27 The gradient and directional derivatives

library(tidyverse)
library(plotly)
library(dasc2594)
set.seed(2021)

Partial derivatives tell about how a rate of function changes in a particular direction (in the direction of a coordinate).

Think about trying to find the maximum of a real-valued function (finding the minimum is equivalent to finding the maximum of the negative value of the function). Finding the maximum of a function is analogous to hiking up a mountain and trying to find the highest peak.

Suppose you are standing on a mountain surface at the point \((x, y, z)\) in 3-dimensions where \(z = f(x, y)\) is the function that gives the height of the mountain at location \((x, y)\). If you are standing at the point \((a, b)\) in the \((x, y)\) coordinate system, you might want to get to the top of the mountain as quickly as possible. The direction that is the steepest uphill direction can be calculated using the concepts of the directional derivative and the gradient.

Definition 27.1 (Directional Derivative) Given a function \(f(x,y)\) that is differentiable at \((a, b)\) and a unit vector \(\mathbf{v} = \begin{pmatrix} v_1 \\ v_2 \end{pmatrix}\) in the \(x-y\) plane, the directional derivative of \(f\) at \((a, b)\) in the direction of \(\mathbf{v}\) is \[ \begin{aligned} D_{\mathbf{v}} f(a, b) = \lim_{h \rightarrow 0} \frac{f(a + h v_1, b + h v_2) - f(a, b)}{h} \end{aligned} \] assuming the limit exists.

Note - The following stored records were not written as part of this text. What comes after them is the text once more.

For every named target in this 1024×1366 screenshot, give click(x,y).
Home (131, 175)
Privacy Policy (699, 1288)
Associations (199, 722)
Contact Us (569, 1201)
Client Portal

To understand how the directional derivative relates to partial derivatives, in the definition above, let \(v_2 = 0\) and to make \(\mathbf{v}\) a unit vector, set \(v_1 = 1\) (\(\mathbf{v}\) is the standard basis vector \(\mathbf{e}_1\)). Then, the limit in the directional derivative definition above becomes \[ \begin{aligned} \lim_{h \rightarrow 0} \frac{f(a + h, b) - f(a, b)}{h} \end{aligned} \] which is the definition for the partial derivative of \(f\) in the \(x\) direction \(f_x = \frac{\partial f}{\partial x}\) (Definition 25.1). Likewise, letting \(\mathbf{v} = \mathbf{e}_2\), the standard basis vector in the y direction, gives the partial derivative in the y direction \(f_y = \frac{\partial f}{\partial y}\). Thus, one could pick any direction vector \(\mathbf{v}\) and then calculate the partial derivative in that direction.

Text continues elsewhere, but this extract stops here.